The man convicted of murdering Ahmaud Arbery was sentenced to life in prison for committing a federal hate crime on Monday, Aug. 8, The Associated Press reports.

Travis McMichael, as well as his father Gregory McMichael, and their neighbor, William Bryan, were all convicted on multiple federal hate crime charges back in February. All three men were found guilty of depriving the 25-year-old Arbery of his right to use a public street because of the color of his skin and attempted kidnapping. The McMichaels were each found guilty of brandishing or discharging a firearm during a violent crime.

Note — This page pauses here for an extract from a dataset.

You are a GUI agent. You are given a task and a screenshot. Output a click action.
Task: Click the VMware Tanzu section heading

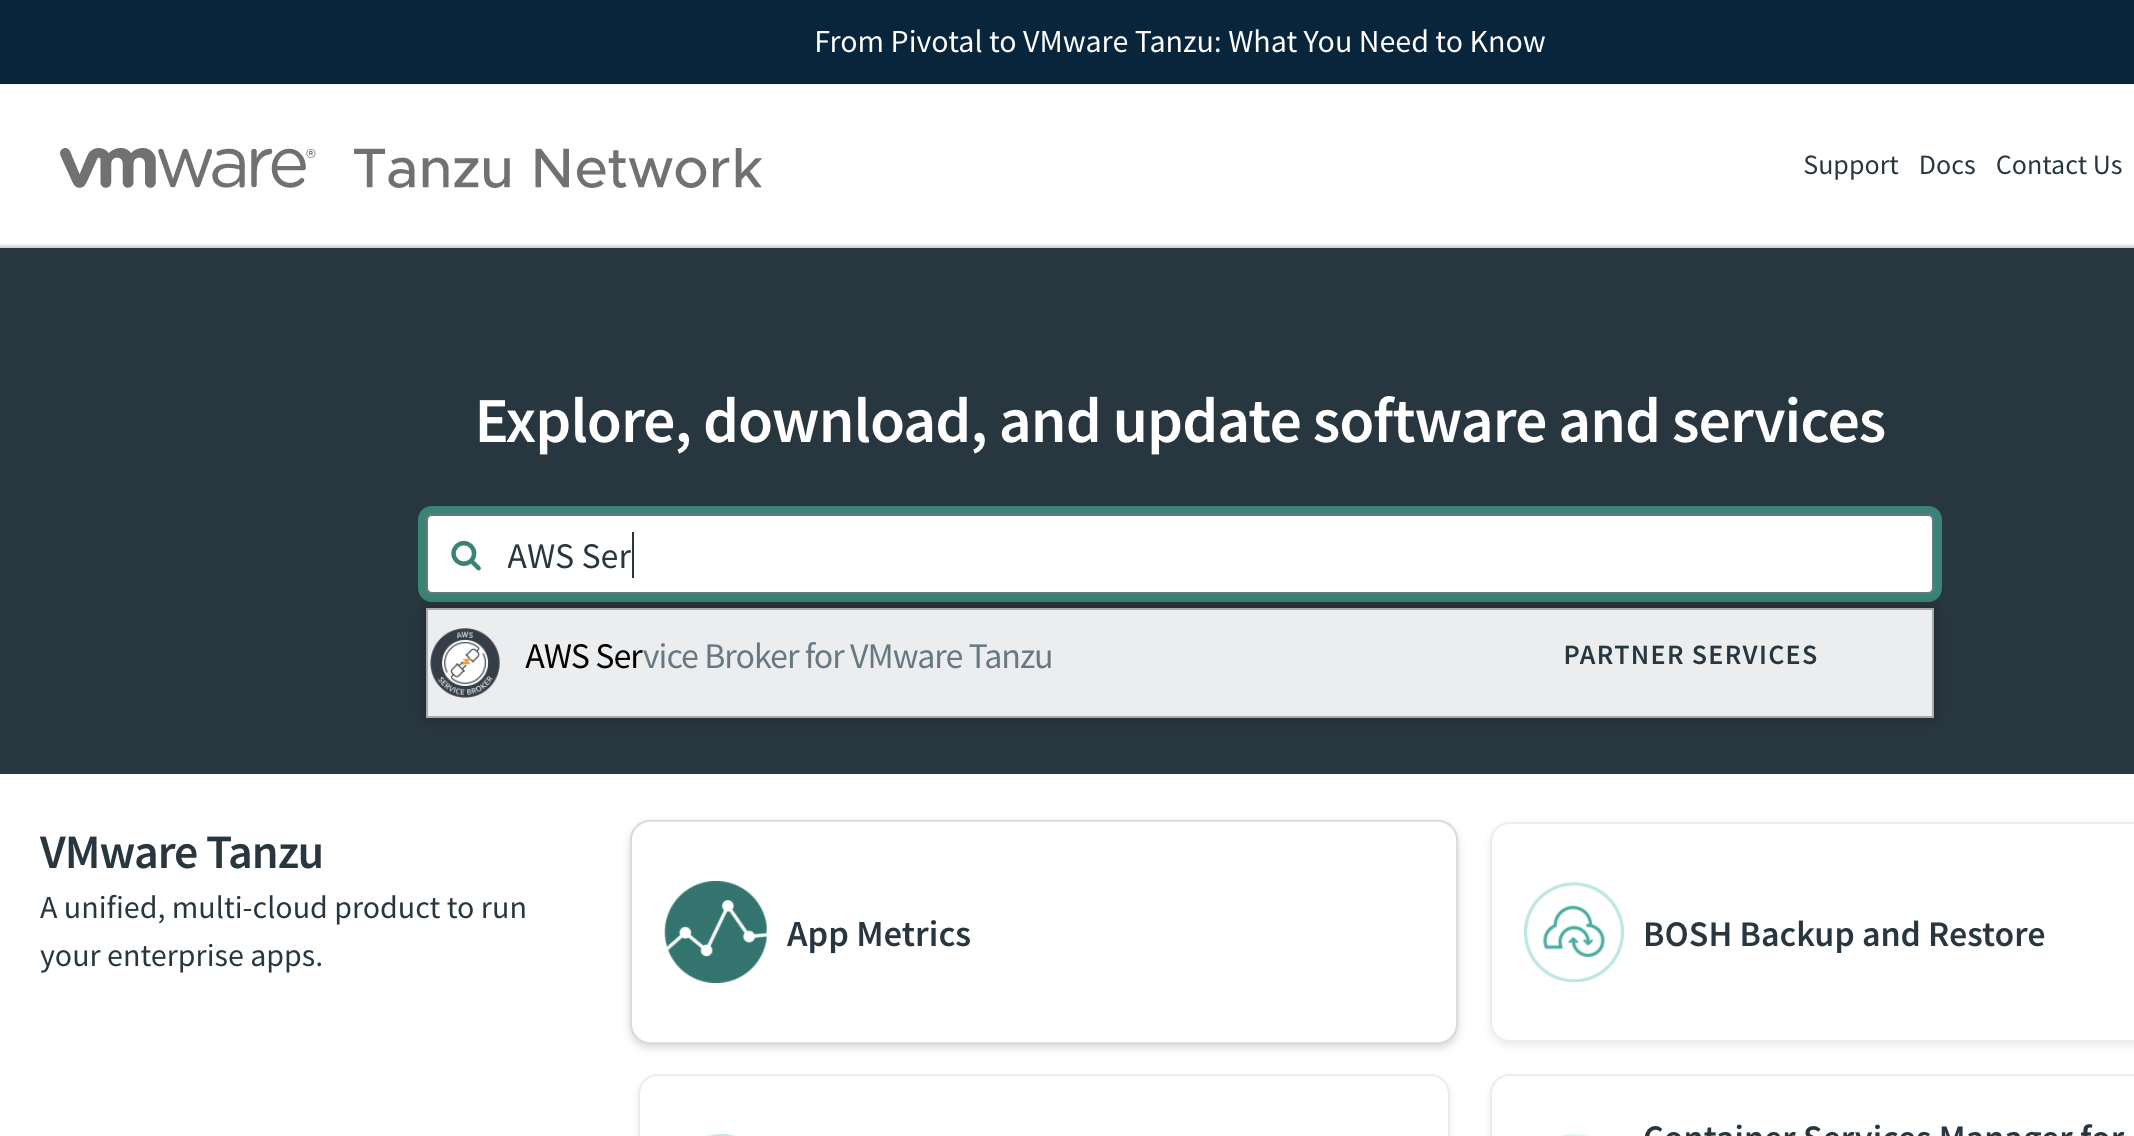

A month before that verdict came in, all three men were sentenced to life in prison after they were convicted of murdering Arbery while he was jogging through a residential neighborhood in Georgia in February 2020. Both McMichaels were given life without the possibility of parole, while Bryan was given life with the possibility of parole, with the judge ruling that he had expressed genuine remorse at Arbery’s killing. 


Despite that previous state conviction, McMichael’s lawyer, Amy Copeland, reportedly tried to earn her client a lighter sentence on the federal hate crime conviction by arguing he had no convictions before he was found guilty of chasing down Arbery and shooting him at close range. Copeland also cited McMichael’s previous service in the Coast Guard as a reason for a more lenient sentence. (Copeland did not immediately return Rolling Stone’s request for comment.)

In handing down McMichael’s federal life sentence, U.S. District Court Judge Lisa Godbey Wood said he’d received a “fair trial,” adding, “And it’s not lost on the court that it was the kind of trial that Ahmaud Arbery did not receive before he was shot and killed.”

Before issuing the sentence, the court heard from Arbery’s family, including his mother, Wanda Cooper-Jones, who said, “It’s so unfair, so unfair, so unfair that he was killed while he was not even committing a crime.”